Microsoft's Surface hardware announcements are scattered throughout the year, shown off to small amounts of press, live streamed if we're lucky. Surface marketing is very slick, but often low-key. Ultimately it serves a different market than Xbox, which is gunning for 2 billion gamers. Surface is a very niche product best used by a subset of people who might want all of its unique features in a single, pricy package. There are rumors that Microsoft is looking to bring more accessible, cheaper Surface devices in the future though, and its long-rumored Andromeda folding pocket table is sure to turn heads if it ever actually makes it to market.
Windows as a platform also has its hardcore fans, albeit diminished after Microsoft's very off-handed, anti-community handling of the death of Windows 10 Mobile.
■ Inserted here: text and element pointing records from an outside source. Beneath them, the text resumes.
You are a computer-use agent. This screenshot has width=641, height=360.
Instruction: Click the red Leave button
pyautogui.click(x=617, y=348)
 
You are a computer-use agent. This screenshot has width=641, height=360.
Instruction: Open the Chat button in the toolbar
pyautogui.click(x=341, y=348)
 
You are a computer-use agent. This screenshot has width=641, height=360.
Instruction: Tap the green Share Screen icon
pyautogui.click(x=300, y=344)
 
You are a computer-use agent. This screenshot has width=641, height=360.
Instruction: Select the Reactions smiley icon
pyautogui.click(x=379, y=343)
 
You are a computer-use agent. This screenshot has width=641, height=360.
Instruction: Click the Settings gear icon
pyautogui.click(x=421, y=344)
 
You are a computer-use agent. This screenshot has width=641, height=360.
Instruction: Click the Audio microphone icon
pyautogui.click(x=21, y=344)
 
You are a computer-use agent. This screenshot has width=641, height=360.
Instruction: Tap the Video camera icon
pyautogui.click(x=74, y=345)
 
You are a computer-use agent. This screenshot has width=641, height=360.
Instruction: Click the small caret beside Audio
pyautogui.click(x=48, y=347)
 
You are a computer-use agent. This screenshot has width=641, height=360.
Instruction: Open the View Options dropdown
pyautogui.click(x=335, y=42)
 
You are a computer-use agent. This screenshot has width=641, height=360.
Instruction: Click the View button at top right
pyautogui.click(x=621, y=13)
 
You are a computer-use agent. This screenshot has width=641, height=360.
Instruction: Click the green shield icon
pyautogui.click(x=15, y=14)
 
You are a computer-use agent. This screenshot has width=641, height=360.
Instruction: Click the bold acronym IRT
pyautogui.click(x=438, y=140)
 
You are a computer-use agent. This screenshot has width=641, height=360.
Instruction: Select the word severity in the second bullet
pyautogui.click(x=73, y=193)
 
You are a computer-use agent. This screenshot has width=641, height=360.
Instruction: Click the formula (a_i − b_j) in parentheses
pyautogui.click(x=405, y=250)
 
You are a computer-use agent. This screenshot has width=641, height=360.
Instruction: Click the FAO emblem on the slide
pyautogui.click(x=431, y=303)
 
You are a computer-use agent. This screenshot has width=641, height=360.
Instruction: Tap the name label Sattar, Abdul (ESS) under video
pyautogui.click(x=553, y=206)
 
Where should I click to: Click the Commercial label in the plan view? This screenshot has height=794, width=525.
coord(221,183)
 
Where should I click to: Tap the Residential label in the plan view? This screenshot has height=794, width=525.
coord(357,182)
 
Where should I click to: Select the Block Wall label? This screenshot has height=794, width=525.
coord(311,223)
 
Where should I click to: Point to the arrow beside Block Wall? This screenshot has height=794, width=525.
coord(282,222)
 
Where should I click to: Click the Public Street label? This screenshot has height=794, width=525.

The way Microsoft let Windows 10 Mobile slide into obscurity while ignoring fan questions and feedback on the topic for years has created a bitterness that I think Redmond will carry with it to the announcement of Andromeda. And sure, while the core fanbase of Windows is very small, it needn't be.
Where's the fire, Microsoft?
Xbox has shown that it can galvanize, celebrate, and delight its fans with its E3 2018 showcase. Giving us a glimpse at a roadmap that extends years, not months, while impressing the huge amount of investment Microsoft is putting into the division to rectify key feedback points. Xbox's social presence is huge, with many execs frequently talking to fans directly on Twitter, being frank and honest, addressing questions directly.
Meanwhile, Surface and Windows' social presence feels limited and stand-offish by comparison. There are no annual shows for Surface or Windows that are consumer-centric, and Microsoft has this tendency to aggressively hide its roadmap for Windows, emitting virtual radio silence while apps and services are neglected, often on the road to outright cancelation.
As a fan of the Microsoft ecosystem, I wish I could have the same confidence about Windows, the Microsoft Store, Skype, Surface, and various other products that I do for Xbox. I love Windows 10, and I love my Surface Book 2, but the gulf in communication between Xbox and those other divisions is massive. Maybe the audience just isn't there, but I suspect the audience isn't there because Microsoft doesn't want to try and find it.